Trump frequently touts the hundreds of federal judges, including Supreme Court Justices Neil Gorsuch and Brett Kavanaugh, appointed and confirmed during his tenure, even if he often inflates the total number. It was a point he made again Friday night while on stage in Minnesota.
“It shows our voters that’s why they elected him in the first place and that’s why he needs to be reelected,” a Republican close to the president said.
“The left is already activated and Trump has coalesced the left faster than they’ve ever been able to do before,” said Lanza, the former campaign aide. “This brings home disaffected Republicans because now they know what’s really at stake.”
Trump released a list of potential picks for a vacancy last week, months after the Supreme Court dealt him a series of blows on cases pertaining to hot-button issues that have fired up his base of conservative evangelicals in the past, including immigration, abortion and LGBTQ protections.

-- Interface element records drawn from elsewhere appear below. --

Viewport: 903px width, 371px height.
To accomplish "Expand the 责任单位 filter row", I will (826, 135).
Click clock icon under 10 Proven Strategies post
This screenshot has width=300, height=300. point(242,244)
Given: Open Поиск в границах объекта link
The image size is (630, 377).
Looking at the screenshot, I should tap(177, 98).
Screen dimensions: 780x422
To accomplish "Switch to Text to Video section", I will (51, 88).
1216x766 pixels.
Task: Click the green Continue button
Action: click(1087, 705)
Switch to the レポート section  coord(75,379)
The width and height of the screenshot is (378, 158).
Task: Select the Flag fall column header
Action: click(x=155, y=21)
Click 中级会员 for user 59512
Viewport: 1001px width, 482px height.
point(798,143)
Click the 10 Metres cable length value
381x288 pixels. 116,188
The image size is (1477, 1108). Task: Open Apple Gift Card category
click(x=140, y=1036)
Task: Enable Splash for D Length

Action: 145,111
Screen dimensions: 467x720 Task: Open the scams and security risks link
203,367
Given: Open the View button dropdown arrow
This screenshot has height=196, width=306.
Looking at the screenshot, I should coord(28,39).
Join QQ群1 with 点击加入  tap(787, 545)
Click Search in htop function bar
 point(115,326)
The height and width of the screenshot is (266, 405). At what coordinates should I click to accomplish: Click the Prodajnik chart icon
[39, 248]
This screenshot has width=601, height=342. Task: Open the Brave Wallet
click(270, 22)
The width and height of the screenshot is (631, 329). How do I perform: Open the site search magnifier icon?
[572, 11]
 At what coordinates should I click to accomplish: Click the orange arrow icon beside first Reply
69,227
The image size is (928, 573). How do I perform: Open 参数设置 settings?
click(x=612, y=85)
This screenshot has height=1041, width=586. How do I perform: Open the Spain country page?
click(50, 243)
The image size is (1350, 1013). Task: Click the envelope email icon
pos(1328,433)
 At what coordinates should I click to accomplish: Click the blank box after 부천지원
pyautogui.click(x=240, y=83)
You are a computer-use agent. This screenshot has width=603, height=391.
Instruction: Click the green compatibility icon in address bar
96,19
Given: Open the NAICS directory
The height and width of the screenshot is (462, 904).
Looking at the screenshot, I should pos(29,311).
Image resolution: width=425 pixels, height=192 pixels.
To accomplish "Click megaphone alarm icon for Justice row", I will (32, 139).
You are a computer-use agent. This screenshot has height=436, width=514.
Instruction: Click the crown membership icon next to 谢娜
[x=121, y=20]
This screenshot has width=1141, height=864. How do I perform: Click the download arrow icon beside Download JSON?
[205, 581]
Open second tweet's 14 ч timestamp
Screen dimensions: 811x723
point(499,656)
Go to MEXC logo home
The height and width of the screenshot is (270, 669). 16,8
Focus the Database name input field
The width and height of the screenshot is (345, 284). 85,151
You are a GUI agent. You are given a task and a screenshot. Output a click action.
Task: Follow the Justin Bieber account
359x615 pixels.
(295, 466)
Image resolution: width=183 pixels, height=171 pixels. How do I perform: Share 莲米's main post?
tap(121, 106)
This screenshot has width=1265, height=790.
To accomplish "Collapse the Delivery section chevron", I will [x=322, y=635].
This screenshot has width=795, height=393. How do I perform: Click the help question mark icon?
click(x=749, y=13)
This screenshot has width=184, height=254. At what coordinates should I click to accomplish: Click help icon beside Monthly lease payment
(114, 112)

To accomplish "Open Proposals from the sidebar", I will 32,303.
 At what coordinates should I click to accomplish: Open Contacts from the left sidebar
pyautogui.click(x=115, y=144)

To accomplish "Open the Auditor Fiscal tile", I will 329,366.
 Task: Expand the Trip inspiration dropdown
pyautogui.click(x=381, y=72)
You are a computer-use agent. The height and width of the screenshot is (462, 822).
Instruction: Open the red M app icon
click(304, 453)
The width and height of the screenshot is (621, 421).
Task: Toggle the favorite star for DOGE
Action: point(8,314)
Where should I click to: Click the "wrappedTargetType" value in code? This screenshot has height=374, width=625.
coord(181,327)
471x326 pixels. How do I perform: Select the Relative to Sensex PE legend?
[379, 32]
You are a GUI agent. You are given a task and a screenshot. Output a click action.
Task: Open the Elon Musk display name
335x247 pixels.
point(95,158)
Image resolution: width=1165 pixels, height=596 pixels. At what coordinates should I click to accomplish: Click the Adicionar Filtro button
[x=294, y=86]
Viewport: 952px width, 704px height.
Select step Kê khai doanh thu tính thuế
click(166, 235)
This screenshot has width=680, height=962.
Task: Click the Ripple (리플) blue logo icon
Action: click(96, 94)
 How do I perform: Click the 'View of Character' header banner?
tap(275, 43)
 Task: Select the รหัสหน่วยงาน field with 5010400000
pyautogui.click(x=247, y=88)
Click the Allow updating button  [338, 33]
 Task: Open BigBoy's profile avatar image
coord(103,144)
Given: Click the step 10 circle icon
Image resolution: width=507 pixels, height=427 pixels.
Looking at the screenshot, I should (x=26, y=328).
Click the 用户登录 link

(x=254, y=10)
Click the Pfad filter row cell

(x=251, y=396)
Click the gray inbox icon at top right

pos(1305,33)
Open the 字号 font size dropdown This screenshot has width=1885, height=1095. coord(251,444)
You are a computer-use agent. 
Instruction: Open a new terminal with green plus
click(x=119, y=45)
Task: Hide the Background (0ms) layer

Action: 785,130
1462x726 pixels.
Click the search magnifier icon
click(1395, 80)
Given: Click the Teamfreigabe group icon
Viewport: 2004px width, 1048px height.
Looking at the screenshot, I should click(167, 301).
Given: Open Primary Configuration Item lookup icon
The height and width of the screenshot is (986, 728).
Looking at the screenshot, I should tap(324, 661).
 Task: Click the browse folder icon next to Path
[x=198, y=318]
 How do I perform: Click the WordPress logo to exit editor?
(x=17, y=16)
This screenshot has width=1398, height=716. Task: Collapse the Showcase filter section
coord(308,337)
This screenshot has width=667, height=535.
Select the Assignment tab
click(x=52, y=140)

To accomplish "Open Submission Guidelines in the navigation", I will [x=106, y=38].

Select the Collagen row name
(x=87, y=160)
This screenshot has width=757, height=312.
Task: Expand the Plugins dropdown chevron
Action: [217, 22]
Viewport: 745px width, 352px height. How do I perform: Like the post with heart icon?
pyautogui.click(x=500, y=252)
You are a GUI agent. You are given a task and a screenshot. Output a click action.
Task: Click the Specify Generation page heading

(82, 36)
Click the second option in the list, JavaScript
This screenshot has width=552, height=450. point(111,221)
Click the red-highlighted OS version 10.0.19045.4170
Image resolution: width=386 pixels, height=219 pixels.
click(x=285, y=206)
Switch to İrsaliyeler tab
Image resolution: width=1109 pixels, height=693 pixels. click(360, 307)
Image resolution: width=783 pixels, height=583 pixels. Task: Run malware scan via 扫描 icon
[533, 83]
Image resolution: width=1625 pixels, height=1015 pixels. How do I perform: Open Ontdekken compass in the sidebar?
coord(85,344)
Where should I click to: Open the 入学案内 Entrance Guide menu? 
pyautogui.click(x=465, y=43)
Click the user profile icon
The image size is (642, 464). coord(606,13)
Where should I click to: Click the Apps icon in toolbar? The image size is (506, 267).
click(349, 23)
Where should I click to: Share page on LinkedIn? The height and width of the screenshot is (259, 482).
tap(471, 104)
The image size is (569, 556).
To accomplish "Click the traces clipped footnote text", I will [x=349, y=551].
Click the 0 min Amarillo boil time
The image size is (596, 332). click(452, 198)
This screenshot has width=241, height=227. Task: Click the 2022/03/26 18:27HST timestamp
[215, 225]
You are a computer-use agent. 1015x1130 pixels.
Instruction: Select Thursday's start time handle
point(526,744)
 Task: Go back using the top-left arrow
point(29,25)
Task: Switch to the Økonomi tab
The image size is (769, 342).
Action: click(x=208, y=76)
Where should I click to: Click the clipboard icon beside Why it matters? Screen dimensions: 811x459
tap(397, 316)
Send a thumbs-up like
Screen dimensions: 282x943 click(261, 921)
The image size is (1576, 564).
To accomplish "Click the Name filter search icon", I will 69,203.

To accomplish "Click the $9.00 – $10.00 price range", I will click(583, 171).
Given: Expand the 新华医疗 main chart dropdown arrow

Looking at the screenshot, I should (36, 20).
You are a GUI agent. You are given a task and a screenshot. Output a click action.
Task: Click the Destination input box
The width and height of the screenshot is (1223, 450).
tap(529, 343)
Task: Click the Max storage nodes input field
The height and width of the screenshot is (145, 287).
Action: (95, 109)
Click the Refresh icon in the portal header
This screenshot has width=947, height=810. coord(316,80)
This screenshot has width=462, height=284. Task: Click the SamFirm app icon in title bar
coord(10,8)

“Any nominee should have a long record of being a constitutional conservative — applying the law and not making it up,” said Tom Fitton, president of Judicial Watch, a conservative group that is in touch with the White House.
He said “it’s doable” for Trump to fill the seat before the election, given that Ginsburg’s nomination took just 42 days from the day President Bill Clinton nominated her to the final Senate vote in the summer of 1993, according to the Congressional Research Service. (The average number of days from nomination to confirmation since 1975 is nearly 70 days.)
Trump released his first list of potential picks for a vacancy during the 2016 campaign, a move that helped bring skeptical social conservatives into his camp enough to support his upset victory over Hillary Clinton.
“We are not running solely on the Covid response and the economy,” said Dan Eberhart, a major Republican donor and CEO of a drilling services company. “This resets the race.”
Nancy Cook, Daniel Lippman and Tina Nguyen contributed to this report.